### Testo fornito

Nei verbi del tipo (a) la particella aggiunge il tratto direzione al movimento espresso dal verbo e il significato della costruzione è largamente composizionale (cfr. 1-6). Nei dialetti settentrionali sono frequentissimi i verbi sintagmatici direzionali: ligure-parmense takàr sy, lett. «attaccare su» > «appendere», friulano lâ sot, lett. «andare sotto» > «affondare»; spesso non esistono equivalenti sintetici, come è invece il caso nell’italiano.
I verbi del tipo (b) possono considerarsi una sottocategoria di (a): la particella conserva il valore direzionale, ma è un puro intensificatore (➔ intensificatori), essendo la direzione già codificata nel verbo. È il tipo che Schwarze chiama pleonastico, riscontrabile in costruzioni frequentissime quali uscire fuori e salire su (cfr. 7-8), ma anche in contesti in cui il parlante evidentemente sente il bisogno di rafforzare l’elemento direzionale:
(19) un impiccato che pende giù da un albero (Baricco 1995: 10)
(20) aveva iniziato a gocciolare giù [l’acqua] (LIP: RB34)
(21) può derivare fuori un giudizio positivo da dalle iniziative (LIP: NC4)

######
### Elenco dei dati

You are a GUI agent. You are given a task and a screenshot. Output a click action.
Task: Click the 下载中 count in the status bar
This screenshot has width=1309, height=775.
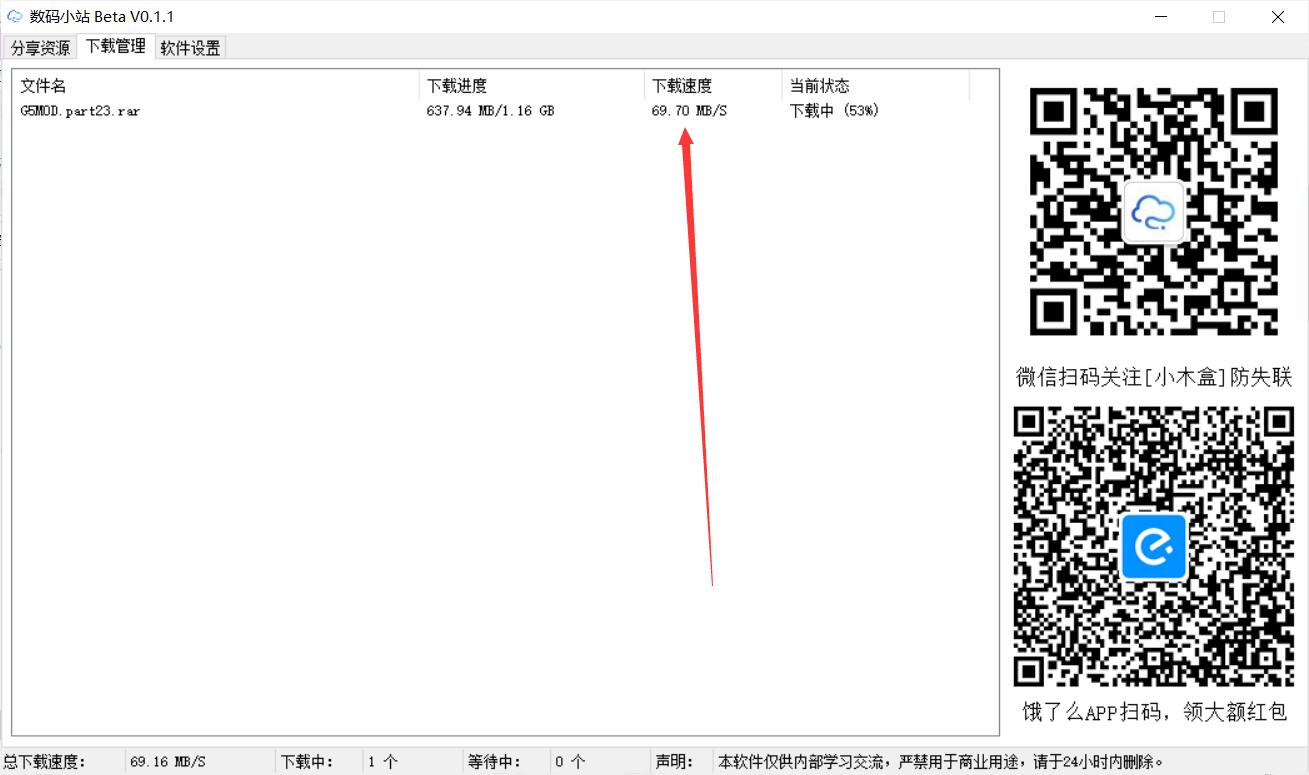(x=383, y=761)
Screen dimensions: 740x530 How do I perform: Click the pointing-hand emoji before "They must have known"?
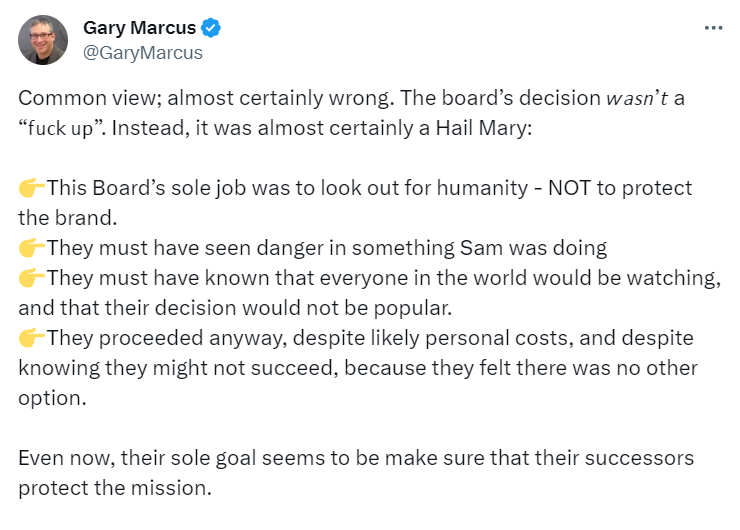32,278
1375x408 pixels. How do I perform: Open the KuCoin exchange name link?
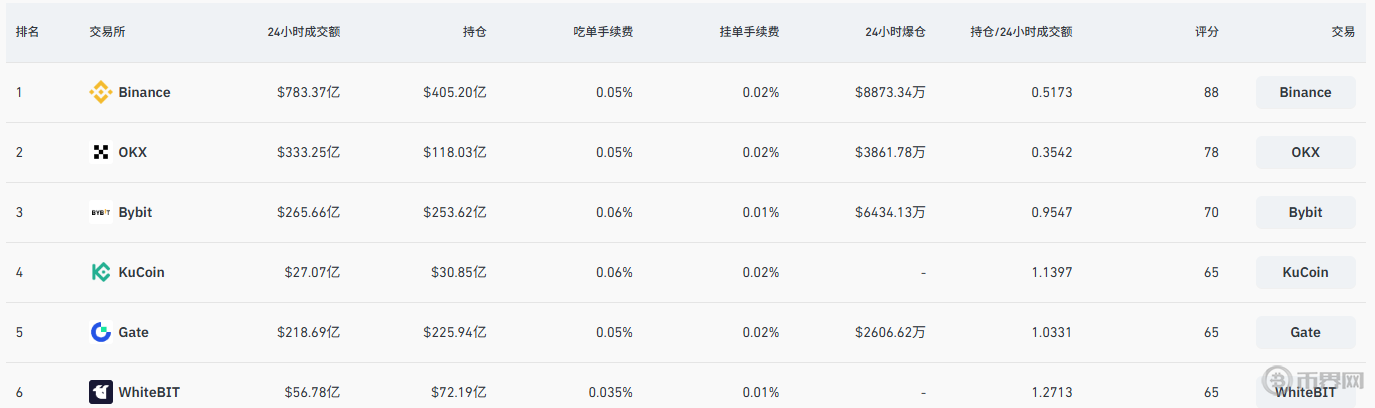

######

- [Scopo dell'esercizio]
Nel testo sui verbi sintagmatici, con quale termine Schwarze indica il tipo (b)? Le voci provengono da un'altra fonte.

- [Soluzione dell'esercizio]
Pleonastico.